Here are some details—based on our best knowledge and judgment—about our house construction project...
Development Plan/Restrictions
Plot size 576 sqm (approx. 6195 sq ft) - parcel 17/28 (see cadastral map)
Slope no – the plot has only a few centimeters (inches) of elevation difference
Floor area ratio (FAR) 0.3 = 172.8 sqm (1861 sq ft)
Plot ratio not defined
Building envelope, building line and boundary 24x24 meter (79x79 feet) plot = N-E-S-W 16x18x16x18 meter (52x59x52x59 feet) building envelope
Edge development no, exceptions possibly according to Lower Saxony Building Regulations
Required number of parking spaces not specified
Number of floors single storey
Roof shape gable/hip/half-hip with 35-50 degree pitch
Architectural style classic detached house
Ridge direction specified = ridge line running west-east
Max height limits ridge height 4.0 m (13 ft), eaves height 8.5 m (28 ft)
Additional rules no oil heating, 50% of the south-facing roof must have solar panels, no building allowed between house and street (e.g., no parking or similar in front yard)
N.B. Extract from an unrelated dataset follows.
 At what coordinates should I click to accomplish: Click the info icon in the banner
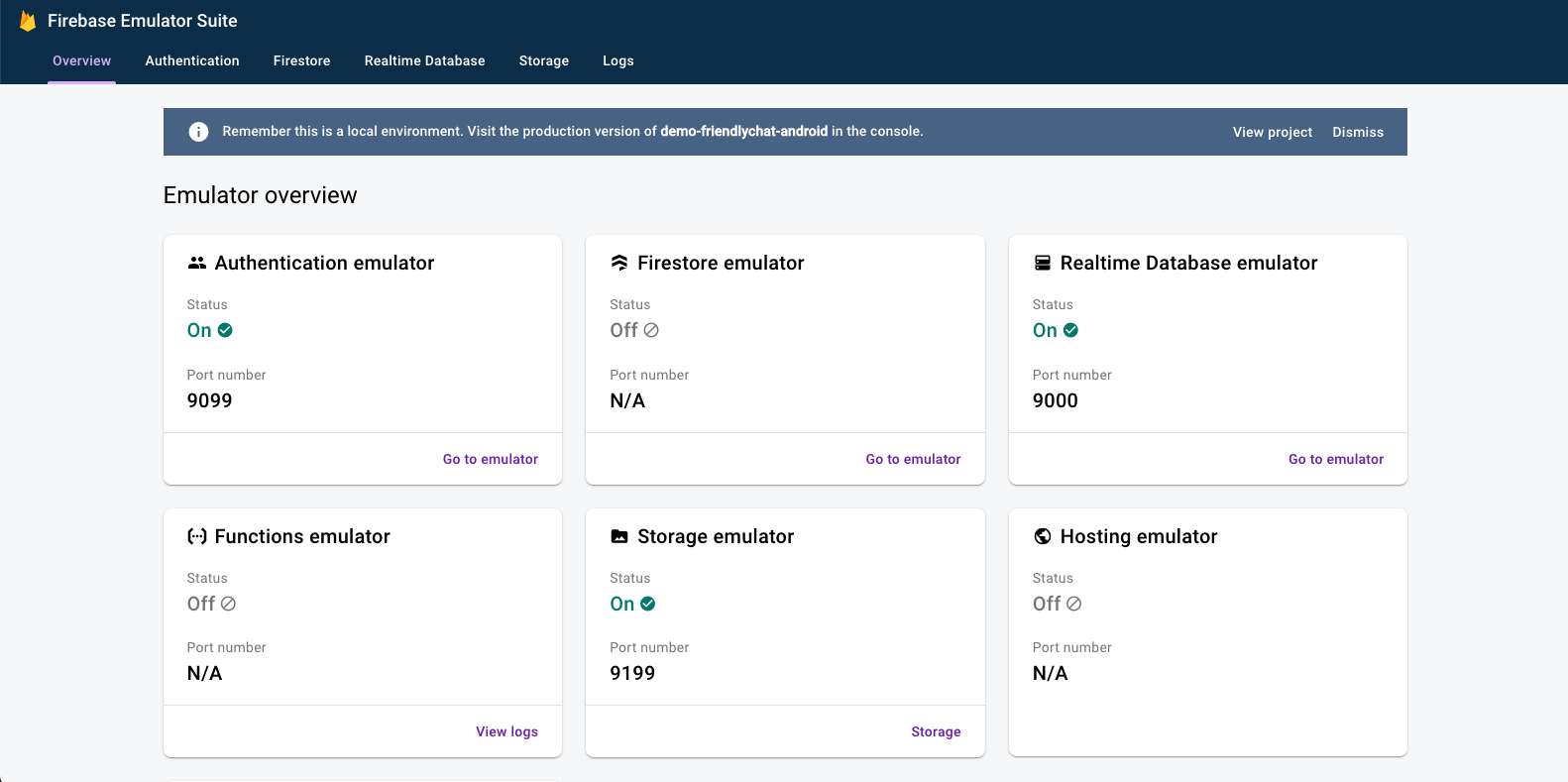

The plot has been purchased and the utility infrastructure in the new development area is already completed (our plot is even located on a pre-asphalted road).
Homeowner Requirements
Style, roof shape, building type solid wooden house made of massive log beams inside, blown insulation, and exterior cladding
Basement, floors no basement – only ground floor + upper floor
Number of occupants, ages three, aged 36, 29, and five and a half
Space requirements on ground and upper floors standard single-family home with 3 bedrooms plus bathroom upstairs, open-plan living area downstairs, guest WC, and large utility/housekeeping room
Office: family use or home office? One room currently usable as office/guest room (backup for future child needs), currently neither of us have jobs with home office option
Open or closed layout living/dining/kitchen preferably open
Conservative or modern construction style conservative
Open kitchen, kitchen island open kitchen yes, kitchen island currently not planned
Number of dining seats daily use for 3, but dining nook should be sufficient for more people
Fireplace planned is a masonry stove
Music/stereo wall no
Balcony, roof terrace no
Garage, carport carport with workshop
Utility garden, greenhouse no
Other wishes/special features/daily routine, including reasons why some things are included or excluded
House Design
Who designed the plan: plan based on our principles, then optimized with the manufacturer’s in-house architect
What do you particularly like? Why? We really like the extended dining nook with the surrounding bench; overall, our ideas about room sizes have been well implemented – whether everything will really work as we imagine, we would like to ask here.
What do you dislike? Why? The chimney’s position might be bothersome in the children's room? Or is that negligible in daily life? We are still not satisfied with the kitchen and bathroom upstairs and are currently looking for a good furnishing/decorating solution.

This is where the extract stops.